Is Your Wealth Concentrated in a Single Stock?

wealth stock concentration

 

Estate planning and investment risk management go hand in hand. After all, an estate plan is effective only if you have some wealth to transfer to the next generation. One of the best ways to reduce your investment risk is to diversify your holdings. But it’s not unusual for affluent people to end up with a significant portion of their wealth concentrated in one or two stocks.

 

There are many ways this can happen, including the exercise of stock options, participation in equity-based compensation programs, or receipt of stock in a merger or acquisition.

 

Keep the stock


To reduce your risk without selling the stock:

 

  • Use a hedging technique. For example, purchase put options to sell your shares at a set price.

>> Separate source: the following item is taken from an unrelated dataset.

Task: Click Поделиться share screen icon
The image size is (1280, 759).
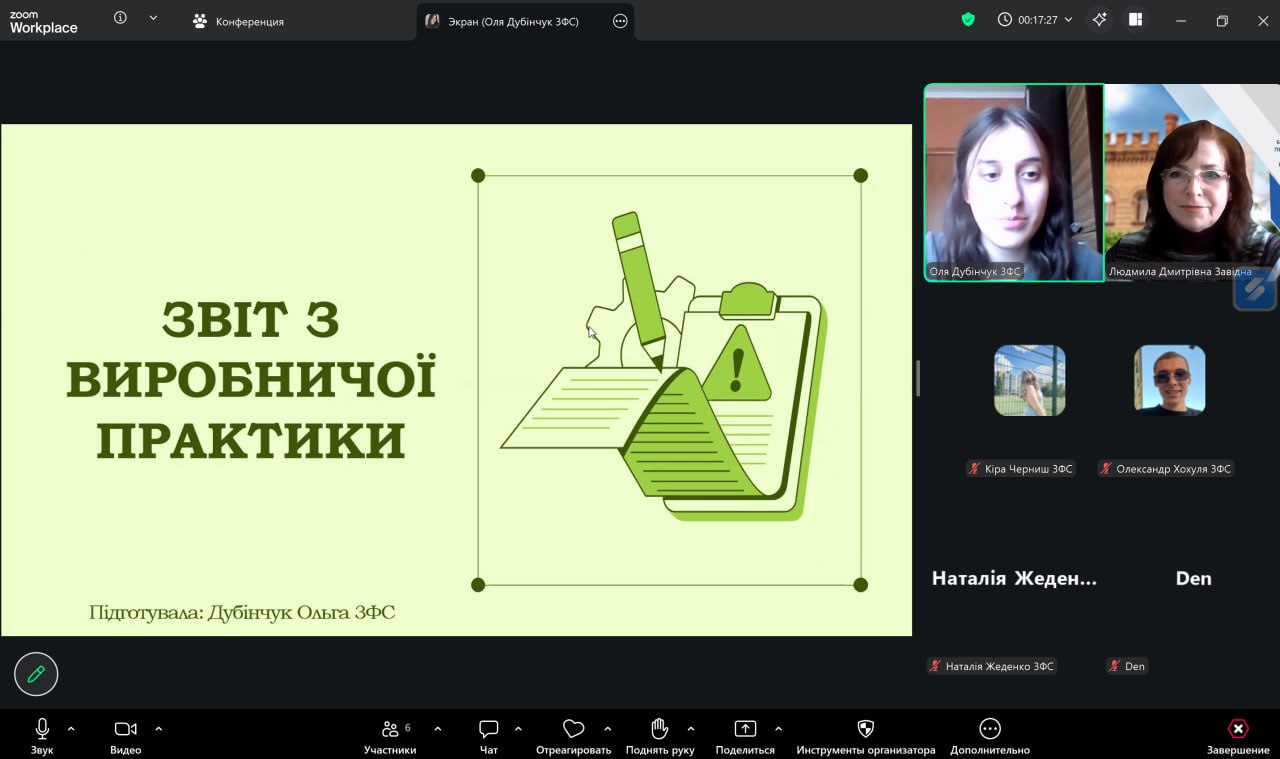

  • Buy other securities to rebalance your portfolio. Use the concentrated stock as collateral if you are considering borrowing the funds to rebalance. 

  • Invest in a stock protection fund. These funds allow investors who own concentrated stock positions in different industries to pool their risks, essentially insuring their holdings against catastrophic loss.


Sell the stock

You don't have to sell all of the stock. This can be an emotional decision, especially if you inherited the stock, Take the time to understand the consequences of the options that are available to you. 

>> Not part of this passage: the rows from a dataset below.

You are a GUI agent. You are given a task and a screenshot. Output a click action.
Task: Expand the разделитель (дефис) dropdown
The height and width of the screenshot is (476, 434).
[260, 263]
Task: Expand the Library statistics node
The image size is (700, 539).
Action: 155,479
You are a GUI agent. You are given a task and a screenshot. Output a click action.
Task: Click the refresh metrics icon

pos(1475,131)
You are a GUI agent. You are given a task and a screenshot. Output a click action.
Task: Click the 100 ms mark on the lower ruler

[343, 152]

If you do chose to sell some or most of the stock, reinvest in a more diversified portfolio. This may not be an option, however, if you’re not willing to pay the resulting capital gains taxes, if there are legal restrictions on the amount you can sell and the timing of a sale, or if you simply wish to hold on to the stock.

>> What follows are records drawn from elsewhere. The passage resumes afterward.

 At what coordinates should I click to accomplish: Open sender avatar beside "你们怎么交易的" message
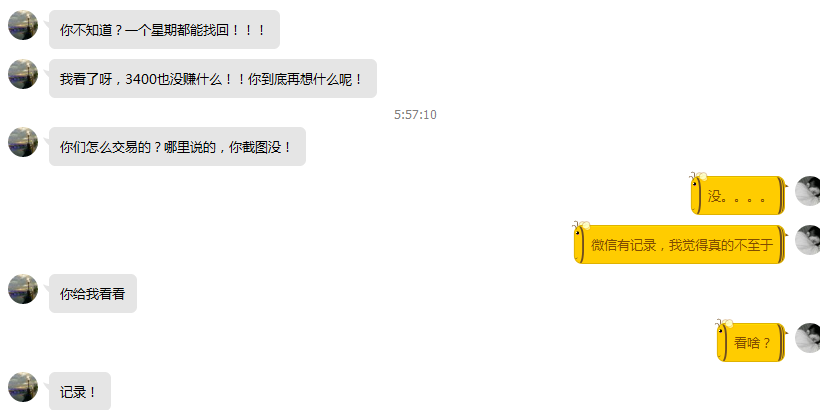[23, 142]
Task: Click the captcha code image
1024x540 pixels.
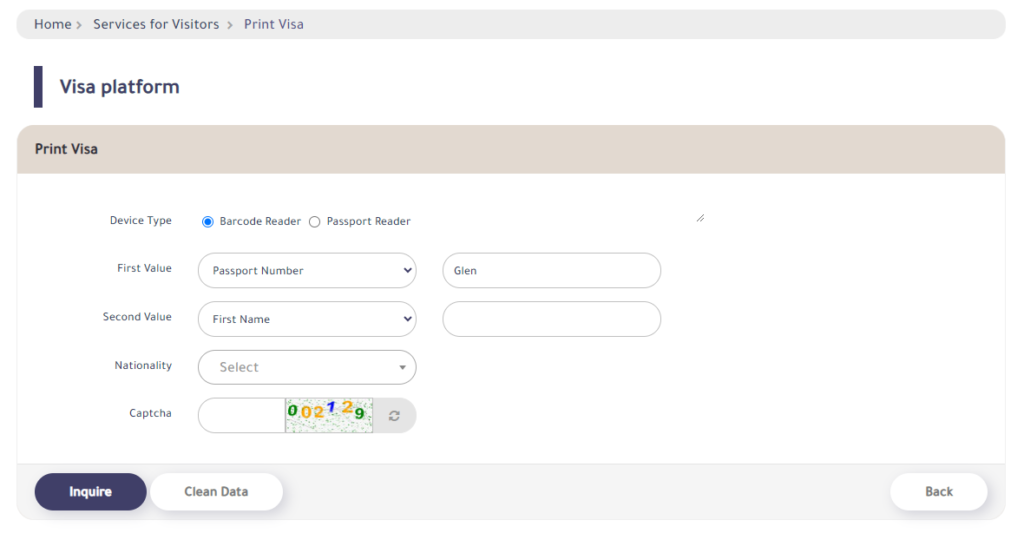Action: point(329,415)
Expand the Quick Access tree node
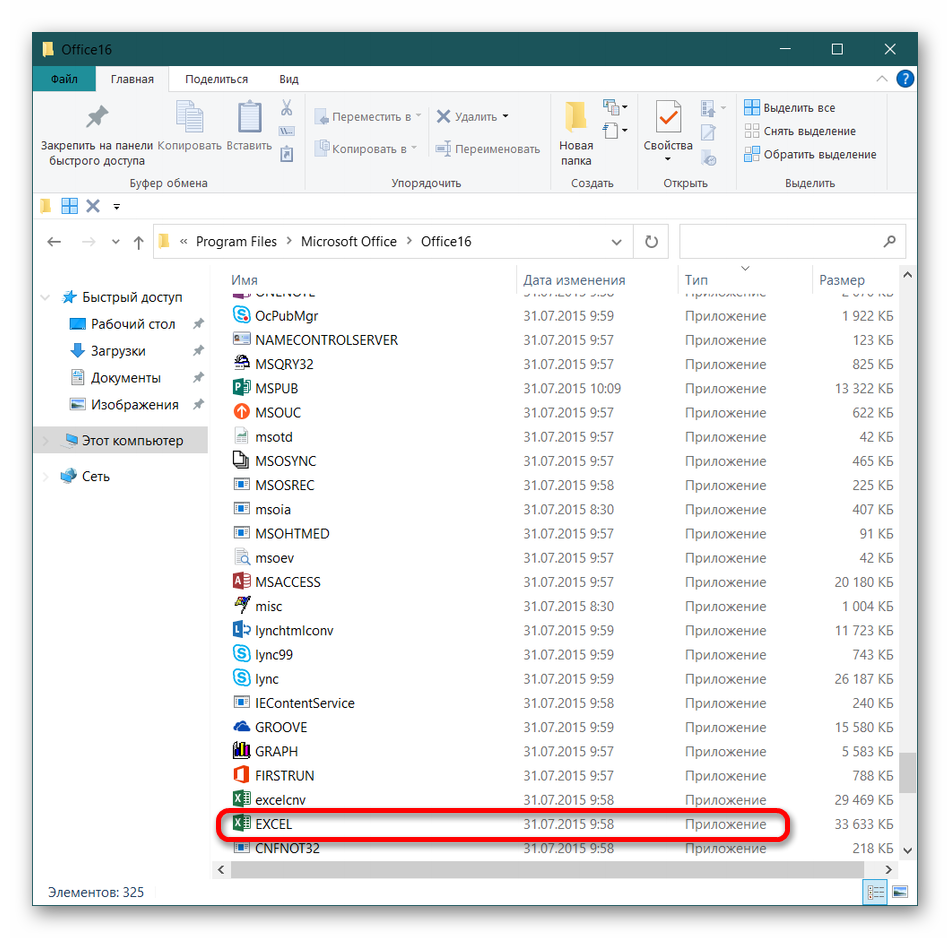This screenshot has width=950, height=938. [45, 297]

To soften the tax hit, consider selling the stock gradually over time to spread out the capital gains. Or, if you’re charitably inclined, contribute the stock to a charitable remainder trust (CRT). The trust can sell the stock tax-free, reinvest the proceeds in more diversified investments, and provide you with a current tax deduction and a regular income stream. (Be aware that CRT payouts are taxable — usually a combination of ordinary income, capital gains and tax-free amounts.)